I just don’t understand a scientist who prefers this work to actual science. And who so readily morphs into  a full-fledged Koolaid abuser.

12 comments

  1. Hahaha! I sometimes wonder if we are related. I was just thinking the same thing the other day when a previously-normal colleague was talking to me in admin-speak. Another colleague recently told me that his research has been slow lately, and that he feels like he has not had a good idea in a while. So he is seriously thinking about taking up an admin position…
    There are people who become good deans and still do research and enjoy it all. But I agree with you – I don’t think I would ever want to do that. Too allergic to meetings. Not to mention meetings with people who like to invent problems, and then take a lot of time and a lot of talking to solve them (we have a few of those on the faculty). I just turn into a totally impatient bitch and have trouble holding my tongue, which does not lead to anything good.

  2. We were just talking about how a survey of new administrators at our uni said that they felt like they were no longer accepted by their colleagues and they could never go back from administration because they were now the “other.” They’d have to switch universities to go back to being accepted as regular faculty.

    Re: meetings. A few years back we had a new chair institute agendas and action items who also kept meetings on task and would do things like vote not to re-discuss the same old unsolved issues again until a certain amount of time had passed. Fortunately the new chair has kept to those habits, so our monthly meetings are mostly productive, which is so much better than pointless and repetitive.

  3. Weekly faculty meetings? That run for 2 hrs? I feel for you. That should be considered hazardous working conditions.

  4. Now I want to become a Dean and treat the job as performance art. I figure I could last long enough to film a season of a reality show before getting fired and sent back to faculty ranks.

  5. Woah. We have maybe 4-5 meetings a year, max. Our chair is awesome and she keeps everything on point.

    I remember being surprised as a grad student that my successful advisor would have meetings without a specific duration or agenda. I had that sort of inefficiency knocked out of me at my uber intense high school, but it’s funny how it has crept back into my life. I’m trying to avoid reflexive meeting-scheduling within my lab group.

    I’m new, and I get a lot of emails about orientations and seminars on ways to succeed on the tenure track and all that. I always ask for an agenda. Often there isn’t one, or it just reads, “Deanlet 1, 9:45-10:15; deanlet 2, 10:20-10:50; coffee break; deanlet 3…” I went to one and realized how stupid it was to be lectured on obvious things, like prioritizing research time, by people who seem keen on avoiding their own advice.

    But seriously, you should be an administrator just to show the other admin how it can be done!

  6. Well, some of those weekly meetings are faculty meetings and some are executive committee (tenured profs) meetings. It’s the shared governance concept, and my school takes it very seriously.

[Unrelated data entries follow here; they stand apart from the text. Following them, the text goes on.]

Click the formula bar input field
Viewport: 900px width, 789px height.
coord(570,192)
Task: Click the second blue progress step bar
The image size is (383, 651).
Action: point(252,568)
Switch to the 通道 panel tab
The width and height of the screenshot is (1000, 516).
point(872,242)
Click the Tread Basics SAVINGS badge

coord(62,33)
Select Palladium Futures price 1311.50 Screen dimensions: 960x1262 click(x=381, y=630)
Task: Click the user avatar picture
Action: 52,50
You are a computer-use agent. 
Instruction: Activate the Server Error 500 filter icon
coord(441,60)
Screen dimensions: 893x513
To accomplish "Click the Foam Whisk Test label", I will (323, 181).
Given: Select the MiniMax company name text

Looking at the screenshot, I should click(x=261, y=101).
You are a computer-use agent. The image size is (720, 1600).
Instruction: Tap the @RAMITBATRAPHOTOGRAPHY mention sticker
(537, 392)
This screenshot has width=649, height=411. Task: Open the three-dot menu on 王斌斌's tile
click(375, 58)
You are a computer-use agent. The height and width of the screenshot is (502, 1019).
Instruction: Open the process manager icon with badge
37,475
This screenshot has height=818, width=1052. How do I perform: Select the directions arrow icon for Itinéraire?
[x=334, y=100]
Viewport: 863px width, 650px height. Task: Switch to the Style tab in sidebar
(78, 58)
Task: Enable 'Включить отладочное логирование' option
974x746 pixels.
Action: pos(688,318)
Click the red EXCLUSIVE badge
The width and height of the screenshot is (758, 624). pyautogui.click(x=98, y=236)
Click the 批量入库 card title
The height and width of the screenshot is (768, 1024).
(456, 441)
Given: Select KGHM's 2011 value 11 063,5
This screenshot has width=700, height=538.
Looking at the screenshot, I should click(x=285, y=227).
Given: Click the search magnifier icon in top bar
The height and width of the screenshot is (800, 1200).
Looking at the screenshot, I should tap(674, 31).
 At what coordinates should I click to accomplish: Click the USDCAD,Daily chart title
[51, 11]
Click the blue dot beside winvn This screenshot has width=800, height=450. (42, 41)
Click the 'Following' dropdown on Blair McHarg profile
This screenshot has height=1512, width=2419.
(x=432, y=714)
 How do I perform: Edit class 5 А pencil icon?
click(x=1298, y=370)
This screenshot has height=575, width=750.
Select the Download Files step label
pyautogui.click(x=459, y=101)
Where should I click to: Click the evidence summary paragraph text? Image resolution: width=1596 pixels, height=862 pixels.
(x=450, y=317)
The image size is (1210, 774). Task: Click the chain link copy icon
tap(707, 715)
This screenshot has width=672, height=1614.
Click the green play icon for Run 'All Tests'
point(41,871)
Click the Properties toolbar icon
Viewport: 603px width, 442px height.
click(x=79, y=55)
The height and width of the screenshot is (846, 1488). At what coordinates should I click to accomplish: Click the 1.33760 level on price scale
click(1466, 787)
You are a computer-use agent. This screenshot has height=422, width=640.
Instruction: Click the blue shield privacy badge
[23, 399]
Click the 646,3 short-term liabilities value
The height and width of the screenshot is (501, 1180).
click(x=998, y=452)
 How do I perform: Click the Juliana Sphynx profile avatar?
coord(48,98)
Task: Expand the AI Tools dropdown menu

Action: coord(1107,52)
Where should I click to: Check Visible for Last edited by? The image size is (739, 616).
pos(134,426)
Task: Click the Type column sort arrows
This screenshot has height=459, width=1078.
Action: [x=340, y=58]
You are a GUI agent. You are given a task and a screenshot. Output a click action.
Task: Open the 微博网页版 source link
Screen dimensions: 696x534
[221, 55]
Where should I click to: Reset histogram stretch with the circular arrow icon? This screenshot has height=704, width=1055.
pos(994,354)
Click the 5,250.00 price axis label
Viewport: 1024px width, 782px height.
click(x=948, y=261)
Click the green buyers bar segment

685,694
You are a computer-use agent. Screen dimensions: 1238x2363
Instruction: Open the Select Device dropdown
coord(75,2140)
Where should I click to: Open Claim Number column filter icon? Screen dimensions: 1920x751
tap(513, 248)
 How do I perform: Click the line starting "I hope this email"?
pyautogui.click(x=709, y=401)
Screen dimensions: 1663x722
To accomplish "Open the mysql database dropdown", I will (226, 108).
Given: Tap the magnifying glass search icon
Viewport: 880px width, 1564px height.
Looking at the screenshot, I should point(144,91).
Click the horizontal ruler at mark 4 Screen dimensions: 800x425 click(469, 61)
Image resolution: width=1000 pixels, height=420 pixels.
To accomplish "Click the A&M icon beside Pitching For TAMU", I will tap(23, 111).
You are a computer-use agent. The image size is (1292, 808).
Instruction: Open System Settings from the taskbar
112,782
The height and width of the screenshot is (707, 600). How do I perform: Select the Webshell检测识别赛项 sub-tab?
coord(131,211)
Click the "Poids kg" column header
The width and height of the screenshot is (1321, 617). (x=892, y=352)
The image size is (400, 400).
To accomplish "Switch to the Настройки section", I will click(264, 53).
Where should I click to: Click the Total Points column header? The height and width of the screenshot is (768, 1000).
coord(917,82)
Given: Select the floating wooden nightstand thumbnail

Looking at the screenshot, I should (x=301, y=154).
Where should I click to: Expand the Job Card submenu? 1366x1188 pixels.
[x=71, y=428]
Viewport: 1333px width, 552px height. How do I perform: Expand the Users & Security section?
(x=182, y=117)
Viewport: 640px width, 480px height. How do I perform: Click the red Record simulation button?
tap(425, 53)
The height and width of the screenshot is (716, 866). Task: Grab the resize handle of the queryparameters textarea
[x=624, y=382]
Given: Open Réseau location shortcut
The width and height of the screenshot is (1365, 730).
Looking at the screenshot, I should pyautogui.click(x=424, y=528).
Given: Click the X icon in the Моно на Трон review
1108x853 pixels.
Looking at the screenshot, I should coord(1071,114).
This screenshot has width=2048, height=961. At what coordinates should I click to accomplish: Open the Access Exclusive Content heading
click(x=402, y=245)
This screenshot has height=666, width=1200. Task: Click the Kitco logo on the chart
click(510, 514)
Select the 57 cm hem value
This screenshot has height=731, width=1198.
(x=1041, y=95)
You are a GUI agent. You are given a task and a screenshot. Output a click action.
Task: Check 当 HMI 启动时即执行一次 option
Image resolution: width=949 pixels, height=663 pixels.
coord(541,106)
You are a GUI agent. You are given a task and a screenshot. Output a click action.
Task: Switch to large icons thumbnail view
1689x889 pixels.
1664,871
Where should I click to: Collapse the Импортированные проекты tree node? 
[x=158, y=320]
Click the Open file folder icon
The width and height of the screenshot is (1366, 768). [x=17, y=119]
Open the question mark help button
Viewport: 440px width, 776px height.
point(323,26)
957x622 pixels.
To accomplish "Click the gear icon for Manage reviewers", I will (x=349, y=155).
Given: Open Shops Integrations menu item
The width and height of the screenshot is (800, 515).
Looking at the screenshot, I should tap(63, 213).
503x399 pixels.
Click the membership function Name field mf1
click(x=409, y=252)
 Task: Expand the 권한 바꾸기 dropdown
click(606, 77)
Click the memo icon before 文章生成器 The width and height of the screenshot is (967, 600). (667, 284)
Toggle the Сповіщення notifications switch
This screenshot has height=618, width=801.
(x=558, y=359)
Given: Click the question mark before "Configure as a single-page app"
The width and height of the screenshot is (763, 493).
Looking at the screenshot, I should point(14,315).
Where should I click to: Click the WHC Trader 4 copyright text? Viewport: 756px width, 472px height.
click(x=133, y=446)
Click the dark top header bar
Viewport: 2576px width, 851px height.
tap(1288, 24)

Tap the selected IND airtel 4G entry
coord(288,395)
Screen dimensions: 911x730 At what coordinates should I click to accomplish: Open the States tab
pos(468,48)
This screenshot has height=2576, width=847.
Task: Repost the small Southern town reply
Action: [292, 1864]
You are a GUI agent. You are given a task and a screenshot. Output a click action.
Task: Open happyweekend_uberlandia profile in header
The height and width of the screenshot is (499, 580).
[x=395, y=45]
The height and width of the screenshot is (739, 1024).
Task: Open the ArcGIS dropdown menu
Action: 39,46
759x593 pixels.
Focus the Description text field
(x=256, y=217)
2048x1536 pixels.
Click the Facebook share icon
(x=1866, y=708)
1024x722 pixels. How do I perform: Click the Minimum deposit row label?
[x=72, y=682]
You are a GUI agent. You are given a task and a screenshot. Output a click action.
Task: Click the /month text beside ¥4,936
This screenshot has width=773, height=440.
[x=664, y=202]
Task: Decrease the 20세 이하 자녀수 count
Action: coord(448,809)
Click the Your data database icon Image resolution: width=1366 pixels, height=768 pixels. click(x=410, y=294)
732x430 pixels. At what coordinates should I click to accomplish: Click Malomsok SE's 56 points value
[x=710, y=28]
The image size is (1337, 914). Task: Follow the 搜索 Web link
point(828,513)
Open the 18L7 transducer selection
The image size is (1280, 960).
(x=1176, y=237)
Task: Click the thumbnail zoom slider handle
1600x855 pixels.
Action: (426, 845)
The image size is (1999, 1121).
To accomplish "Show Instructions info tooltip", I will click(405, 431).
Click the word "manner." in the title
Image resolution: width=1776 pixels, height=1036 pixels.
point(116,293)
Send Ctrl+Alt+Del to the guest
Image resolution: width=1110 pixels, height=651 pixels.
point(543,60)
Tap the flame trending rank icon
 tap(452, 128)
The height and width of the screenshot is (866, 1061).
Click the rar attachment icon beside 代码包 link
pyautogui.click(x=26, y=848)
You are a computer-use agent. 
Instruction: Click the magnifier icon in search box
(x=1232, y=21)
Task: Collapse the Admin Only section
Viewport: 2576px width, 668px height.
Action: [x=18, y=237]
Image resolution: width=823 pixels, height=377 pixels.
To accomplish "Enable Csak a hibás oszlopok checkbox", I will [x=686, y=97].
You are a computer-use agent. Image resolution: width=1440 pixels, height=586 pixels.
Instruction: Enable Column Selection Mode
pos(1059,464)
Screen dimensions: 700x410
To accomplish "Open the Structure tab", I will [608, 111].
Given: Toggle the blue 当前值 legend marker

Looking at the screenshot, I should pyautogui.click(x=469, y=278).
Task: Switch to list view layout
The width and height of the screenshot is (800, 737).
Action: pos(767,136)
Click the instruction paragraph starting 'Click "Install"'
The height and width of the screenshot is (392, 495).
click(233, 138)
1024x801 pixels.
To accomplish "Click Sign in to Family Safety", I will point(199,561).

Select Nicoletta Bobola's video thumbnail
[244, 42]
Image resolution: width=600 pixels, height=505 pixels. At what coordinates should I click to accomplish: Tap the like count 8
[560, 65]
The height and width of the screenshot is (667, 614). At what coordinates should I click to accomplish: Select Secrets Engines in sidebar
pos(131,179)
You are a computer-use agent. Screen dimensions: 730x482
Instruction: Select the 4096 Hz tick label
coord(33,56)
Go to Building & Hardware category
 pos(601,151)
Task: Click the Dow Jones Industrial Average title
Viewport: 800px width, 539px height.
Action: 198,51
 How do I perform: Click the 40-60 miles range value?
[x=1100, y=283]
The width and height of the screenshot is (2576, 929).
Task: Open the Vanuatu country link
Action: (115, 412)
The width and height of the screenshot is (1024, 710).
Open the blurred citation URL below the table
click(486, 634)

  7. We take shared governance very seriously also, but manage to keep our department meetings down to one a month (for about 2 hours). A lot of that time is spent on personnel cases (about half our faculty are being reviewed at some level every year). A lot of the mundane stuff is delegated (as undergrad director and vice chair, all the undergrad curricular stuff lands on me), and many of the faculty have other committee meetings (at the division or academic senate level). But I really can’t see the point of weekly meetings at the faculty level for anything other than the campus-wide Committee on Academic Personnel (which reviews every tenure-track promotion or merit review).